ISLAMABAD: The International Monetary Fund (IMF) has asked the Pakistani authorities to provide more details about the petrol relief package causing more delay in the signing of the staff-level agreement, The News reported Thursday.

The half-baked cross-fuel subsidy proposal by the petroleum ministry has failed to convince the Fund, which has rejected the initial plan arguing that more details are required to verify its sustainability.

The question arises, according to the publication, as to why the PM Office and Ministry of Petroleum announced the plan without taking the IMF review mission into confidence prior to its announcement.

The report stated that the Ministry of Finance has distanced itself from the plan proposed at a time when Pakistan and the lender are inching towards signing the agreement.

The Ministry of Petroleum has now been advised to withdraw the proposal at this stage and iron out the policy details with the Ministry of Finance and then take the IMF into confidence in the next review.

_WHAT TO WORK ON_
1: For each statement, say whether it agrees with the news report and quote the words that decide it: (a) The cross-fuel subsidy proposal came from the Ministry of Finance. (b) The IMF rejected the initial plan. (c) The Ministry of Petroleum has been advised to withdraw the proposal at this stage.
2: Reproduce the news report word for word, starting at "The half-baked cross-fuel" and ending at "verify its sustainability.".
Rely on nothing but the news report when answering.

[Records in a dataset]
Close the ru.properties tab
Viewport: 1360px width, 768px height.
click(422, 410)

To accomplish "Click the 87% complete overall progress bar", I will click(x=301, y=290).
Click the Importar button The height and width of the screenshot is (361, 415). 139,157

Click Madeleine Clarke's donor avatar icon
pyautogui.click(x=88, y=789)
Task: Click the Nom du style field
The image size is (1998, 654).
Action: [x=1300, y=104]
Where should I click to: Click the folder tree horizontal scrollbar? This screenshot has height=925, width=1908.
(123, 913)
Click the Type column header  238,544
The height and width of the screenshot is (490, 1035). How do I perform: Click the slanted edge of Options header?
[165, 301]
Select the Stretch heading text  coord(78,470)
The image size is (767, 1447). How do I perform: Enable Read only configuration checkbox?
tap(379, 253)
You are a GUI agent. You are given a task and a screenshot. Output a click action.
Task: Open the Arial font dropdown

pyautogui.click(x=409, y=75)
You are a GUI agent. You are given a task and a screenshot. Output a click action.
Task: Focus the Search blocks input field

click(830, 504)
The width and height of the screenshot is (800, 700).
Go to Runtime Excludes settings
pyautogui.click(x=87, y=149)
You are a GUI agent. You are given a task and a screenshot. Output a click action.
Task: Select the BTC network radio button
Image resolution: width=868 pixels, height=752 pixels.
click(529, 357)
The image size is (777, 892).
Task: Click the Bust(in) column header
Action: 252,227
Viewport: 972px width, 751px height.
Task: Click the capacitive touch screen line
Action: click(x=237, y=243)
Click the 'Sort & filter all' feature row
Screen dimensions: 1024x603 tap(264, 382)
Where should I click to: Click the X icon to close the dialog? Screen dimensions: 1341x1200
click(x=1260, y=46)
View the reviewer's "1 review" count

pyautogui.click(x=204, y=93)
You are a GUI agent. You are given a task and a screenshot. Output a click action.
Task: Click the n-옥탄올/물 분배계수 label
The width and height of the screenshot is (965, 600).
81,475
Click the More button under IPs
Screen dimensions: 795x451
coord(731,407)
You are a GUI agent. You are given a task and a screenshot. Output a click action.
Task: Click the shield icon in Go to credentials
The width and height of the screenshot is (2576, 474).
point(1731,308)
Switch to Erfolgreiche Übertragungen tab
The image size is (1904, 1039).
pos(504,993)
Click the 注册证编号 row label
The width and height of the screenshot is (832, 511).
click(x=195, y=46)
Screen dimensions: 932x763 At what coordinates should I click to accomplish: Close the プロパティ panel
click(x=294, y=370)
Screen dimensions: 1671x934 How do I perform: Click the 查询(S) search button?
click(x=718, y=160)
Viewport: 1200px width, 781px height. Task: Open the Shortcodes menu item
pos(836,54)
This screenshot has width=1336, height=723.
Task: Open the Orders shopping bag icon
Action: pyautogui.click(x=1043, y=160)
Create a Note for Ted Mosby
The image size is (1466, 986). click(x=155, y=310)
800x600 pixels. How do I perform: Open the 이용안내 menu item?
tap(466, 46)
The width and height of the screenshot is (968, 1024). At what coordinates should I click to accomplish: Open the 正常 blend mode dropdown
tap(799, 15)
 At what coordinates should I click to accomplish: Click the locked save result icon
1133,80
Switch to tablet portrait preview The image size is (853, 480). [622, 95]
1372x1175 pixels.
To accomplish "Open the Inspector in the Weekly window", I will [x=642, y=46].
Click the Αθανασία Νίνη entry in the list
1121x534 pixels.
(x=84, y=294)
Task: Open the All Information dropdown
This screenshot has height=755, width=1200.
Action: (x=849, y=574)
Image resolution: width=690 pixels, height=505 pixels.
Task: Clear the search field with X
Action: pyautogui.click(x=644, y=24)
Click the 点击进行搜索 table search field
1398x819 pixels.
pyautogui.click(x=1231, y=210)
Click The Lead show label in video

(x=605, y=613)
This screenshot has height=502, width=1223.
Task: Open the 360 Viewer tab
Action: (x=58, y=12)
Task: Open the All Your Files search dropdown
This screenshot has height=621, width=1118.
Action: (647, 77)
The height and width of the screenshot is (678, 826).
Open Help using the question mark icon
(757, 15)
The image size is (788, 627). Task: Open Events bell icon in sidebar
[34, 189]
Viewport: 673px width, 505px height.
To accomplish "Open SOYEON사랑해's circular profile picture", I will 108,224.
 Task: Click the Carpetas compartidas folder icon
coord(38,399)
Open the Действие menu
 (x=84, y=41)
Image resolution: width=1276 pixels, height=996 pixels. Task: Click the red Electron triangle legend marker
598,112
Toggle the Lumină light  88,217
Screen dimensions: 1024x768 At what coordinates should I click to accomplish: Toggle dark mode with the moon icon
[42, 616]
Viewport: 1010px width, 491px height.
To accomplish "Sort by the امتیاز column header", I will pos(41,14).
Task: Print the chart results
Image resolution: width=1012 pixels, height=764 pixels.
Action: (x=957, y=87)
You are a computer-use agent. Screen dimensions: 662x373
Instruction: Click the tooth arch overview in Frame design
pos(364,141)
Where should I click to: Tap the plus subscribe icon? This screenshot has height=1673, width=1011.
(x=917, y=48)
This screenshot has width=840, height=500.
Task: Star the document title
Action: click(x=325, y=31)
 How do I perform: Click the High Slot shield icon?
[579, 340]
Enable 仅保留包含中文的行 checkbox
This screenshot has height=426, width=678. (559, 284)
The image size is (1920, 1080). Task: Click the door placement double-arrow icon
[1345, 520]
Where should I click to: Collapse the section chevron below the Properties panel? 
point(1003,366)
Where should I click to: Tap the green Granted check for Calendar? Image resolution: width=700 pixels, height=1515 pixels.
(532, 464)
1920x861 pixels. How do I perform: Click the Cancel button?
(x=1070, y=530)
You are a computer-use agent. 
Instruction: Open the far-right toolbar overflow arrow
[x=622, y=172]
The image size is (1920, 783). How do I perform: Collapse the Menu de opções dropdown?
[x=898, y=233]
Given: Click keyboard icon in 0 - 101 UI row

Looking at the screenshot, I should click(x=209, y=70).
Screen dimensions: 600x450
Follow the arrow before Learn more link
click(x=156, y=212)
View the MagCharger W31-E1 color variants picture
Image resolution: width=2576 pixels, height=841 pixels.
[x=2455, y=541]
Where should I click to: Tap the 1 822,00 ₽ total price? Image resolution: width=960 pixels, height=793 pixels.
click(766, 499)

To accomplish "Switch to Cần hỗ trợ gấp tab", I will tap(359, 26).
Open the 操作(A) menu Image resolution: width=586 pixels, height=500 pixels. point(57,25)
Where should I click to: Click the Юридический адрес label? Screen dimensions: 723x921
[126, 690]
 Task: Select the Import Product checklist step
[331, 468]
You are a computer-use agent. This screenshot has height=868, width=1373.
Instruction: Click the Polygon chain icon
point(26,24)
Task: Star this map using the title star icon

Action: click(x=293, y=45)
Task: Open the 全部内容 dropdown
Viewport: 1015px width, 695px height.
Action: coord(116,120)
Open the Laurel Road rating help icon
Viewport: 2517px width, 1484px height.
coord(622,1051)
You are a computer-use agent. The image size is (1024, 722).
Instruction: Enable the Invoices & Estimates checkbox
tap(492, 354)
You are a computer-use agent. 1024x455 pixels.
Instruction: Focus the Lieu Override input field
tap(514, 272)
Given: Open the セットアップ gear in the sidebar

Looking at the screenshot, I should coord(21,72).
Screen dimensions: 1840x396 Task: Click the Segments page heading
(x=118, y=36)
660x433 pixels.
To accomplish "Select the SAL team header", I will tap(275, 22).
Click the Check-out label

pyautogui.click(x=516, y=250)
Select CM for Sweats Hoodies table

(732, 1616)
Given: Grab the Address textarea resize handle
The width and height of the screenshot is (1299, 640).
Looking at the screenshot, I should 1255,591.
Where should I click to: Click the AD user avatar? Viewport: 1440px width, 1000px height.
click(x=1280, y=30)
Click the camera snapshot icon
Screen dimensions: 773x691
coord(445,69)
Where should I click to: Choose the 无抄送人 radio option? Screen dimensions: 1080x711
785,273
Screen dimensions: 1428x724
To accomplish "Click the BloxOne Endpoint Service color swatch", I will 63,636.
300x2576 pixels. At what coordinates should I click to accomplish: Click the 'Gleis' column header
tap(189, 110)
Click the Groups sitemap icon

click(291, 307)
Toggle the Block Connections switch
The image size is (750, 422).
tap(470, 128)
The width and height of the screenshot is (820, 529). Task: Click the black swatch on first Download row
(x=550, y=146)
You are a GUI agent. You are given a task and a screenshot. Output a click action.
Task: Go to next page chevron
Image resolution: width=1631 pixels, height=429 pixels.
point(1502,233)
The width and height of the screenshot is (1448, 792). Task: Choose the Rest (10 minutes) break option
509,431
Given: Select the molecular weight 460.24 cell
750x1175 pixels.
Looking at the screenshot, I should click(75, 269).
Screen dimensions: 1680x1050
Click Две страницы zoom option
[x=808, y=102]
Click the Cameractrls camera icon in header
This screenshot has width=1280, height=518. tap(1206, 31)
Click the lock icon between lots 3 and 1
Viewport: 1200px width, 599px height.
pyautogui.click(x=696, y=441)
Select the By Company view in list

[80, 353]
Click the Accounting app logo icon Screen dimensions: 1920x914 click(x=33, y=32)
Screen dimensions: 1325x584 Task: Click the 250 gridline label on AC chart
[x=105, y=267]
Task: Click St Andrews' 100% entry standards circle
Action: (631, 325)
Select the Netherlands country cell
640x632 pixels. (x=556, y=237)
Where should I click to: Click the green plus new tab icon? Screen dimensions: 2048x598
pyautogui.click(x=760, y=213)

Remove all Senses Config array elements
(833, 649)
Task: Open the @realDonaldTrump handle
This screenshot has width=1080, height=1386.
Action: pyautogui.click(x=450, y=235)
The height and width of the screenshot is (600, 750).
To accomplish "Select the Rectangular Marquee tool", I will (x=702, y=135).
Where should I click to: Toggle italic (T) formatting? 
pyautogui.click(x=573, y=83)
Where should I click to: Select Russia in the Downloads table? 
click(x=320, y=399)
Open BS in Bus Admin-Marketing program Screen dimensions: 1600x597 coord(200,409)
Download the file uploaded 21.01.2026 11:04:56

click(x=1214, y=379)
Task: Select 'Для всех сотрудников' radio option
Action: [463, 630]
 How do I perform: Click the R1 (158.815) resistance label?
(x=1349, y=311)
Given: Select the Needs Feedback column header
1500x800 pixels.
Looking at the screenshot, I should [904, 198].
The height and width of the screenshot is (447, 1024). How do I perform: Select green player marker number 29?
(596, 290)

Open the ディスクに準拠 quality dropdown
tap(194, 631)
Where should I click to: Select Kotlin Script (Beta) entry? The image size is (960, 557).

_EXPECTED RESULTS_
1:
(a) No: "The half-baked cross-fuel subsidy proposal by the petroleum ministry"
(b) Yes: "which has rejected the initial plan arguing that more details are required to verify its sustainability"
(c) Yes: "The Ministry of Petroleum has now been advised to withdraw the proposal at this stage"

2:
The half-baked cross-fuel subsidy proposal by the petroleum ministry has failed to convince the Fund, which has rejected the initial plan arguing that more details are required to verify its sustainability.